**Document excerpt**
----------------------------------------

After encountering a trigger, some people with sensory overload cannot function properly until their senses normalize again. In extreme cases, they may experience a kind of physical pain, even from everyday things such as a light touch or being able to hear several ongoing conversations.

Research also suggests that children with ADHD have more difficulty than adults regulating their emotional responses and processing input from their senses. Common symptoms of sensory overload include:

  • trouble focusing
  • restlessness
  • anxiousness
  • extreme irritability
  • agitation
  • panic attacks
  • difficulty sleeping
  • avoidance of specific places, such as the kitchen or bathroom

About 15% of children have sensory processing difficulties. Those with ADHD or other neurodevelopmental disorders are more likely to exhibit signs of sensory overload than those without these conditions.

A child with sensory overload may react by throwing a temper tantrum, screaming, crying, kicking, or trying to hide. They may shield their eyes or ears to get away, or they may shut down completely for a time. This response is often due to their instinctive desire to protect themself from whatever is triggering their senses.

ADHD can be physically and emotionally exhausting, especially when sensory overload is involved. Although there is no cure, individuals with ADHD can lead a healthy, full life with the right treatment and management of the condition.

The following may help people with ADHD manage sensory overload and other symptoms:

  • Being proactive: It is a good idea to find out what is causing the sensory overload and implement ways to deal with it.
  • Watching out for triggers: Anything from a crowded theater to a series of flashing lights could overwhelm a person with ADHD. By identifying common triggers, it is possible to avoid them in the future.
  • Learning self-calming techniques: Meditation, deep breathing, and yoga are all ways to help reduce stress, promote relaxation, and minimize the risk of overreaction. For children, introducing sensory toys, a pet, or a security blanket may help redirect their focus.
  • Devising coping mechanisms: Anything from listening to a specific song to counting backward from 30 could help reduce the impact of sensory overload.
  • Establishing a routine: Some people create a “sensory diet.” This is a series of scheduled activities designed to help with the individual’s needs and prevent overwhelming them. People primarily use it with kids, but it can be effective for adults as well.
  • Consulting a primary care physician: A doctor may provide mental health resources, anti-anxiety medication, or antidepressants.

----------------------------------------

Saved data entries:
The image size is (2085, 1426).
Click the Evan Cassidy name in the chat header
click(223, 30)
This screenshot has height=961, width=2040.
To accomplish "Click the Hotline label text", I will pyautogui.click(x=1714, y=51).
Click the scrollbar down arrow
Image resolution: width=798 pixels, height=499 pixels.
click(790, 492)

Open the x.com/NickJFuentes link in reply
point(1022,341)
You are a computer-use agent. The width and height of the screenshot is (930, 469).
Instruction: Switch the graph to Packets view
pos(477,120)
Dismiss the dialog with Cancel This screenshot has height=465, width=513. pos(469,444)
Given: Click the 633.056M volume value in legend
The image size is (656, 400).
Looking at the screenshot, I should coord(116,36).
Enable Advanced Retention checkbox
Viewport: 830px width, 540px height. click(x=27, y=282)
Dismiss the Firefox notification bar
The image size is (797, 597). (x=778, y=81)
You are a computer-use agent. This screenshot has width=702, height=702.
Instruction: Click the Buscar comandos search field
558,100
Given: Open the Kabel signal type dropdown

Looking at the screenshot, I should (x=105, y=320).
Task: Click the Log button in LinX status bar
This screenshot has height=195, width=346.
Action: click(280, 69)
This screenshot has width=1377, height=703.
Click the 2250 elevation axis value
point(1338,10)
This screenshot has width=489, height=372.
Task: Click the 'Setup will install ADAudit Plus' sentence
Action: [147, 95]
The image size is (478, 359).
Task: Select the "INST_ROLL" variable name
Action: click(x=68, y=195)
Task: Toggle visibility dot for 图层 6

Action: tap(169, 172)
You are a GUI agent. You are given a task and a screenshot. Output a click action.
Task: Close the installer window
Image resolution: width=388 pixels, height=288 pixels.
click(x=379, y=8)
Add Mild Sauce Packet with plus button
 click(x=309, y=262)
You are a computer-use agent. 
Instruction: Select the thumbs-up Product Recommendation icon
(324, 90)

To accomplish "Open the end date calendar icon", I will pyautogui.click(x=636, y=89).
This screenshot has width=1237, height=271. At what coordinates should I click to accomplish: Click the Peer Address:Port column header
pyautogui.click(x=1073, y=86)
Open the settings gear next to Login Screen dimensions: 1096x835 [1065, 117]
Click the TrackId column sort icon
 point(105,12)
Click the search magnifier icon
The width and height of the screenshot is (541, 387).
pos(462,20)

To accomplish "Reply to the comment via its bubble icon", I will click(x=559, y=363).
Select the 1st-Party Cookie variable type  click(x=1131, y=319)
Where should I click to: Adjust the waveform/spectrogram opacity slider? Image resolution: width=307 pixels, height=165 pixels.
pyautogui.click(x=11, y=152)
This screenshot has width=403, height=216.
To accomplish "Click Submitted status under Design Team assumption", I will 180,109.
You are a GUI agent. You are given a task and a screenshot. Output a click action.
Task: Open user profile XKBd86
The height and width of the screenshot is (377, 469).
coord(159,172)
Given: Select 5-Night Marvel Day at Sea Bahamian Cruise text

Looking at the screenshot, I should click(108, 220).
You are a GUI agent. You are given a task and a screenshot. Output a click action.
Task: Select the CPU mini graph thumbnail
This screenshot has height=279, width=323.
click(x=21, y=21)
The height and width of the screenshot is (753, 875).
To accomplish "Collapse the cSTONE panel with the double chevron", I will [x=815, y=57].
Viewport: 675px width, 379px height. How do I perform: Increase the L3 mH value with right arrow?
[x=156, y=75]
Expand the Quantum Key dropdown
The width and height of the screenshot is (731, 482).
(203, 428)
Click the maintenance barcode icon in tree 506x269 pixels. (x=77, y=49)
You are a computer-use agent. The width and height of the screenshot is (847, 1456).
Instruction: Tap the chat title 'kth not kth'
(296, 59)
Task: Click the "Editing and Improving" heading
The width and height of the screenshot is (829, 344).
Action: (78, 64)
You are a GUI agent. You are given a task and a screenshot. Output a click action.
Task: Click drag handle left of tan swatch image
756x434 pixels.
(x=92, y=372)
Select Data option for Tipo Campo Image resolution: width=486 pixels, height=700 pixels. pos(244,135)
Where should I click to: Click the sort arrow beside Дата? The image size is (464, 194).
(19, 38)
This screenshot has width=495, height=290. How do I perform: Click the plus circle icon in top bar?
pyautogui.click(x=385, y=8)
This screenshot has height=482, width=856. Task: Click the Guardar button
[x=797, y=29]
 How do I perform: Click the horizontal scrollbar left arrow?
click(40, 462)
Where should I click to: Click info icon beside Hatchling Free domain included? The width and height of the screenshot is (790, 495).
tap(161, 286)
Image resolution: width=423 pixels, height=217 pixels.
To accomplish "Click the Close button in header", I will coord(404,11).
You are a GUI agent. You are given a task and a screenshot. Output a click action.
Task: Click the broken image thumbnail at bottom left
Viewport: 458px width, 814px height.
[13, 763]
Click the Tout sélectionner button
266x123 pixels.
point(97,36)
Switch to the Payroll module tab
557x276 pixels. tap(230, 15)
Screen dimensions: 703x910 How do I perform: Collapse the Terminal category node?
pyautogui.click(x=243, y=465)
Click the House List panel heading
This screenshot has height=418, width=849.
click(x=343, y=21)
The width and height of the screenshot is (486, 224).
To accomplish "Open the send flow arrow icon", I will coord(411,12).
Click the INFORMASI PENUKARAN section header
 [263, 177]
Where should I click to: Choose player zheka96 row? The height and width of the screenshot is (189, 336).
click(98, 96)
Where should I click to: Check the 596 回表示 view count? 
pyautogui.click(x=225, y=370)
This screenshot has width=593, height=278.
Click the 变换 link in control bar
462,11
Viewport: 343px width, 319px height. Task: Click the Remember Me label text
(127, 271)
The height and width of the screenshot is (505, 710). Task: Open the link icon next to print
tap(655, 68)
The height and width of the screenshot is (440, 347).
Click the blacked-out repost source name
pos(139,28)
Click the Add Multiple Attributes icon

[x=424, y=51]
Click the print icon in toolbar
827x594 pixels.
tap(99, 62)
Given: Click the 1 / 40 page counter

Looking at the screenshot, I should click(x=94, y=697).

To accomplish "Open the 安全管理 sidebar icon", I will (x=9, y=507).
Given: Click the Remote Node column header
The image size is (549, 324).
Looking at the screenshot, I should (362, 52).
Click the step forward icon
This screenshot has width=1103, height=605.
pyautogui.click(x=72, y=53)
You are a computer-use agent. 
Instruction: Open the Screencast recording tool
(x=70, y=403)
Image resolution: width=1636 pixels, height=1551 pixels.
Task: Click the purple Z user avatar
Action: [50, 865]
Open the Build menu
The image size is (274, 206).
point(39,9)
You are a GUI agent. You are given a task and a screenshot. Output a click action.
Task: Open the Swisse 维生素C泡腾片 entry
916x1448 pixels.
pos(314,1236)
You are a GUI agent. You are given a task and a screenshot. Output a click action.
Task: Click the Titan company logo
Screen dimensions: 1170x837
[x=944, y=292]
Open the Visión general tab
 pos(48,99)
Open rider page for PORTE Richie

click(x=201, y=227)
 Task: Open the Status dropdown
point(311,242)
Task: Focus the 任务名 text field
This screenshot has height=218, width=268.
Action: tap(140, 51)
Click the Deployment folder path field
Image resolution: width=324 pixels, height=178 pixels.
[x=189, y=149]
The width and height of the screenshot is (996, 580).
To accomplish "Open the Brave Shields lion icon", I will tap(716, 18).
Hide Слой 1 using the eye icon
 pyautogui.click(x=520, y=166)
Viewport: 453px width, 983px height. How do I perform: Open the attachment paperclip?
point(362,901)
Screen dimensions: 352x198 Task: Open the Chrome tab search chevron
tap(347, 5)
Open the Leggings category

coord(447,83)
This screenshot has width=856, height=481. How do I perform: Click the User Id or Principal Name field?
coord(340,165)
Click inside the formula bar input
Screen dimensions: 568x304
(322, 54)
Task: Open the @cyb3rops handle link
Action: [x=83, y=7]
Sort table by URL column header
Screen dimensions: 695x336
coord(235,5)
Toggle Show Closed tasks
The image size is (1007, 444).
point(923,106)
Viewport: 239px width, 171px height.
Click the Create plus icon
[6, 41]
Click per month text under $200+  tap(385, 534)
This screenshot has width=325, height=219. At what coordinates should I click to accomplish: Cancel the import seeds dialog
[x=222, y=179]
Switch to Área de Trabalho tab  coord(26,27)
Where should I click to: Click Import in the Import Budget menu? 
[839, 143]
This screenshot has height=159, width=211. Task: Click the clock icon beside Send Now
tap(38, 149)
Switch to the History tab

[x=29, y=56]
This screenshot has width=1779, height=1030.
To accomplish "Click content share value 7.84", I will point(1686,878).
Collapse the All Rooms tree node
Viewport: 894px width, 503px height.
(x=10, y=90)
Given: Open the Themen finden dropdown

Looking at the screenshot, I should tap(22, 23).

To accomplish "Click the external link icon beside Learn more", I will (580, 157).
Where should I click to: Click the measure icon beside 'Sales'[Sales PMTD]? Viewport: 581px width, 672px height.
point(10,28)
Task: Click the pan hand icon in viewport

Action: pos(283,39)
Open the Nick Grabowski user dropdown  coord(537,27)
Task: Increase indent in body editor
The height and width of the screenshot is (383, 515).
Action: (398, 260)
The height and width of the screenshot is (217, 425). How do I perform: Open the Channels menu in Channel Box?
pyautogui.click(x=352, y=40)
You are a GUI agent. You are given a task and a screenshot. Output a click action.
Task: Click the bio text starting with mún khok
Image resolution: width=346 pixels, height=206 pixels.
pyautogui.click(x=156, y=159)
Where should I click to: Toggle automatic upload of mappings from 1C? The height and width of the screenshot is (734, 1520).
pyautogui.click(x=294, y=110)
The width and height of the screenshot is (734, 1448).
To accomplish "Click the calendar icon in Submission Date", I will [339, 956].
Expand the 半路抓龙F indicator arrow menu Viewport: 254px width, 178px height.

----------------------------------------

Extend the piece on ADHD and sensory overload, picking up right after its final sentence. The rows come from a different source than the piece on ADHD and sensory overload.

**Exercise output**
  • Creating a calm environment: It can be beneficial to eliminate known sensory triggers, such as certain types of lighting, coarse textures, or loud sounds.
  • Introducing new activities in the right way: For those who become stimulated by loud sounds, it is advisable to introduce new activities in a calm, slow manner. For those who need more stimulation, people can make something mundane seem more exciting or fun by incorporating music, dance, or another activity.
  • Exercise: Exercise can reduce pent-up energy or stress, thus reducing the likelihood of sensory overload.

People should also remember that although ADHD produces some challenging symptoms, it can also come with beneficial traits and characteristics. Learn more here.

Sensory overload can become more manageable with time, age, and practice. Some ways to lessen the impact of sensory overload include:

  • therapeutic options
  • prescription medication
  • coping tactics
  • mental health resources
  • self-care techniques
  • trigger identification and removal

With a consistent routine, the right treatments, and a proactive approach, ADHD sensory overload may be avoidable. In some cases, it may even be preventable.

Sensory overload happens when the information from at least one of the five senses overwhelms the brain’s ability to process it. Common reactions include extreme irritability, agitation, and a fight-or-flight response.

Individuals with ADHD or other neurodevelopmental conditions have a higher chance than other people of experiencing sensory overload or another sensory processing disorder.

Although ADHD is a lifelong condition, people with it can prevent and manage sensory overload with certain treatment techniques and the right support.